An analysis of air pollution associated with the 2023 sand and dust storms over China: Aerosol properties and PM₁₀ variability

Every spring, a large part of China is confronted with sand and dust storms (SDS) – mainly originating in the Gobi (including Chinese and Mongolian Gobi) and Taklamakan deserts. In March-April 2023, most of northern, northwestern and northeastern China was struck by three sandstorms that affected an area with more than 500 million people. In this study, aerosol optical, microphysical and radiative properties were studied during these SDS events using an integrated approach that combines satellite, terrestrial and re-analysis data. The results showed that dusty conditions were observed in most areas north of the Yangtze River (Chang Jiang) with daily average PM₁₀ concentrations exceeding 1000 µg/m³ in many cities.
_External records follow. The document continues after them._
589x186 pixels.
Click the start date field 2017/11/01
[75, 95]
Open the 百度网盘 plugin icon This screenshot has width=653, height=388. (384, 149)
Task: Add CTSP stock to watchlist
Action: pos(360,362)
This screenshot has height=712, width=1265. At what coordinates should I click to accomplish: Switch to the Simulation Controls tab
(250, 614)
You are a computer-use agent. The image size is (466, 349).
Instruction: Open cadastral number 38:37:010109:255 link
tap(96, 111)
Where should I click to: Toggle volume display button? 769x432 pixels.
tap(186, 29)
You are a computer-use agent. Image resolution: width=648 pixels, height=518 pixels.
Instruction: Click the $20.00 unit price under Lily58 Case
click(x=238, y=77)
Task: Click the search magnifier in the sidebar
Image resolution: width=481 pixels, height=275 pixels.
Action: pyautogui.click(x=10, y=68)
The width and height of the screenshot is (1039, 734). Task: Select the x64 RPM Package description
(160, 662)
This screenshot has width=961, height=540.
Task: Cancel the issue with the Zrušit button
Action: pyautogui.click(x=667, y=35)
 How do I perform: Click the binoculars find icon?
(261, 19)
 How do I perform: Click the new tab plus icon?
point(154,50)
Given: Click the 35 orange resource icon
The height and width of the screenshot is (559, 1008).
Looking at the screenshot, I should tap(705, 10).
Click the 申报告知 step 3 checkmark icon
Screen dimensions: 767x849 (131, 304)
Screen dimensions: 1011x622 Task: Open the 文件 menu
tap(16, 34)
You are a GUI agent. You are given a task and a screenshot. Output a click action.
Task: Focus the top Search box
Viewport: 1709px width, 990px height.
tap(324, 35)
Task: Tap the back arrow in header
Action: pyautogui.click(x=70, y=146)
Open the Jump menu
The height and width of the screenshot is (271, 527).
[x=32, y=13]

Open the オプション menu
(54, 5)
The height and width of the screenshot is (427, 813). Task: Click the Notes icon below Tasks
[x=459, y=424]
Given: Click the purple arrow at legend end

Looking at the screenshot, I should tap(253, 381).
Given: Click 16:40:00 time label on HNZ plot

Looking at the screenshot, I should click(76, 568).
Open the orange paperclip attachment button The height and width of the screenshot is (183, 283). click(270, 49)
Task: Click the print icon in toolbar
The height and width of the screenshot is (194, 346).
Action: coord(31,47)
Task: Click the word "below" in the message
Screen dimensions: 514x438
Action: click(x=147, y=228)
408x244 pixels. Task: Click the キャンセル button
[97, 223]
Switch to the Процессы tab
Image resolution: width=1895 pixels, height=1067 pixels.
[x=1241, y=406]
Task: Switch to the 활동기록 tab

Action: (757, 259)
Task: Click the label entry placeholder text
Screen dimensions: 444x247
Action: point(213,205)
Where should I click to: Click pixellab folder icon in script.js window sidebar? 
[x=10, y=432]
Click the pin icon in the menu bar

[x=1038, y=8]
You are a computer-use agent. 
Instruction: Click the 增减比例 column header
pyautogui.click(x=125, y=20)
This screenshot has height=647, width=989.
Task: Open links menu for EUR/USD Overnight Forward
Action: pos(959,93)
VIIRS aerosol optical depth (AOD) at 550 nm during three SDS events exceeded a value of 1 throughout nearly the entire northern part of the country. The AERONET data obtained from the AOE_Baotou site showed a significant increase in total AOD and a corresponding decrease in AE during the SDS. The single scattering albedo (SSA), asymmetry parameter (ASY), real refractive index (RRI) and imaginary refractive index (IRI) values indicate an abundance of scattering coarse-mode particles. Aerosol radiative forcing (ARF) at top of the atmosphere and at the earth's surface was nearly always negative during the period and ranged from -48.5 to +2.7 Wm^-2 and from -180.8 to -66.6 Wm^-2, resulting in high positive ARF values at ATM (from +63.8 to +132.3 Wm^-2). Each of these affects the heating of the atmosphere and cooling on the earth's surface. The atmospheric heating rates ranged from 1.8 to 3.7 K day^-1. The formation of these SDS mainly resulted from the passage of cold fronts associated with low pressure systems in the Gobi and Taklamakan deserts, creating conditions for dust to rise into the atmosphere and move further downwind.